YOUR OBJECTIVE
Resume the mailing-list message below, which discusses registering types with Python dispatch decorators, and continue it from its final line.

EXCERPT
- - - - - - -

2013-05-24 Thread Steven D'Aprano

On 24/05/13 15:09, Nick Coghlan wrote:

On Fri, May 24, 2013 at 8:40 AM, Steven D'Aprano  wrote:

I don't think that they will. Being able to register multiple types with a
single call reads very naturally to me, while multiple decorators still
looks weird. Even after many years of seeing them, I still get a momentary
"What the hell...?" moment when I see two decorators on one function. That's
only going to be increased when both decorators are the same (apart from the
argument). The double decorator form above looks to me as weird as:

x = func(a)
x = func(b)


would. I have to stop and think about what is going on, and whether or not
it is a mistake.


The difference is that this idiom quickly becomes familiar and unexceptional:

 @fun.register(float)
 @fun.register(Decimal)
 def fun_floating_point(arg1, arg2):
 ...


I initially wrote a reply about the nature of ambiguity, why register(float, 
Decimal) should not be considered ambiguous, why stacked decorators that are 
near-duplicates are a code smell, blah blah blah. But for the sake of brevity 
I'm going to skip it. The important point that you make is here:



Is that multiple dispatch? Or is it registering for single dispatch on
multiple different types?

Sure, we could pick the latter meaning for the standard library, but
existing generic function implementations (cited in the PEP) use the
tuple-of-types notation for multiple dispatch.


This is an excellent point I had not considered.

By the way, it seems to me that Guido's multimethod implementation referenced 
in the PEP actually uses a single decorator argument per function argument, not 
a tuple-of-types:

@multimethod(int, int)

- - - - - - -

DATA BLOCK
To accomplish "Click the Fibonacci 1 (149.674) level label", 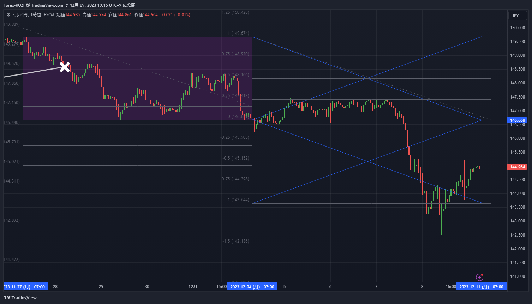I will (x=238, y=33).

- - - - - - -

RESULT BELOW
def foo(a, b):
...code for two ints...


http://www.artima.com/weblogs/viewpost.jsp?thread=101605


You have convinced me: ambiguous or not, for the sake of future expansion I 
agree that multiple positional arguments to the register method should be left 
for some hypothetical multiple-dispatch generics:

@fun.register(float, Decimal)  # not yet supported, but maybe someday

would mean "first argument is a float, second argument is a Decimal".

But that still leaves open how to specify single dispatch on more than one type:


stacking registration decorators is
just a new idiom to become accustomed to.


Python built-ins and the standard library already have a standard idiom for 
specifying multiple values at once. A tuple of types is the One Obvious Way to 
do this:

@fun.register((float, Decimal))


which matches the same standard idiom that should be familiar to most people:

isinstance(obj, (float, Decimal))
issubclass(cls, (float, Decimal))


And of course it is forward-compatible with our hypothetical future 
multiple-generics.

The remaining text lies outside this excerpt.